That said, I reckon we’re entering the age of je ne sais quoi — the age of “a certain something”. Ask yourself, does your role require undefinable, distinctively human qualities like creativity, reading the room or finesse? A certain something that is unique to you or to being human? If so, you’ll probably be last on the list of jobs to be automated. This, ironically enough, means the future could belong to the most creative and original among us. Imagine a Changing Fortunes-style twist, where painters, poets and actors toss the odd coin to ex-white-collar types who’ve resorted to busking for a living.
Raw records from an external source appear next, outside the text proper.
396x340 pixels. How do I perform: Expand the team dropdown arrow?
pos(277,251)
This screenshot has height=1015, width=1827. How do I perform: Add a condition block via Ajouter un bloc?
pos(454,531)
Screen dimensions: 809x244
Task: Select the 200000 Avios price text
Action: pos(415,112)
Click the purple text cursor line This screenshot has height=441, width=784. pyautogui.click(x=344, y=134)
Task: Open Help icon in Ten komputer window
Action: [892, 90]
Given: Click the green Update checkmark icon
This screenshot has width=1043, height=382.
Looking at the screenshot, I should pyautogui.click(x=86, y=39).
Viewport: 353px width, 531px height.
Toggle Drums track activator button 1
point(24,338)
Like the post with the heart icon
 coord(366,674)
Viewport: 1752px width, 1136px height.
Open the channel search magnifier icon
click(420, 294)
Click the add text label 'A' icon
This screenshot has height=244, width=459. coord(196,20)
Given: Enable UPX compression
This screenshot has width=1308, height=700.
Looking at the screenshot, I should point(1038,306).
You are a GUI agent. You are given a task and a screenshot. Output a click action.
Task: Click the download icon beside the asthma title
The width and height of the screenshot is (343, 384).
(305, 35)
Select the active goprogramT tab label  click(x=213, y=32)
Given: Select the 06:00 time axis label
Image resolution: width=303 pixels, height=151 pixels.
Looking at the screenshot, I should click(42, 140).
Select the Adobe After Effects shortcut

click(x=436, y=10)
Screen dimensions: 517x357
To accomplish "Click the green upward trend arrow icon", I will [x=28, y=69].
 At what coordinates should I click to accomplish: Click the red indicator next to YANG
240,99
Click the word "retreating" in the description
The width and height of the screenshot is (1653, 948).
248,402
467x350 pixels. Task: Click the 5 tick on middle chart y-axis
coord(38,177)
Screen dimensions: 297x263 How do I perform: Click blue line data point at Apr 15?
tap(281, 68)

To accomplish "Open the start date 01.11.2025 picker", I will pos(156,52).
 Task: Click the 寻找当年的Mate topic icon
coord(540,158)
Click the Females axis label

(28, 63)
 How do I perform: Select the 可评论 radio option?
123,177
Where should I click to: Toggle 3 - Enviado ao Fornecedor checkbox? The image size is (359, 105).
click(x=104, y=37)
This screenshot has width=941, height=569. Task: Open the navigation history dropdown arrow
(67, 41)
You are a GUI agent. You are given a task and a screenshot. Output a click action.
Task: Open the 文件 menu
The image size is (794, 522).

In the long run, however, even je ne sais quoi will only get you so far. Replicating what it is to be human is the holy grail of the robotics revolution and a lot of very fine minds are devoted to it. In his seminal 2005 book, The Singularity is Near, writer and now-resident Google nutter, Ray Kurzweil, called that as-yet sci-fi moment (when artificial intelligence surpasses human intelligence) “the singularity”. While Kurzweil’s singularity is someway beyond the foreseeable horizon, once it is history then I imagine most of what we now call life will also be.

And the future for humans? Hopefully it will be all beer and skittles where robots work and we play. In my own sci-fi fantasy, we’ll all be gainfully unemployed in an economy of wild abundance or aboard the Starship Enterprise, traversing time and space, engaging alien civilisations via Babel fish. Beam me up Scotty!

The alternative, meanwhile, doesn’t bear consideration.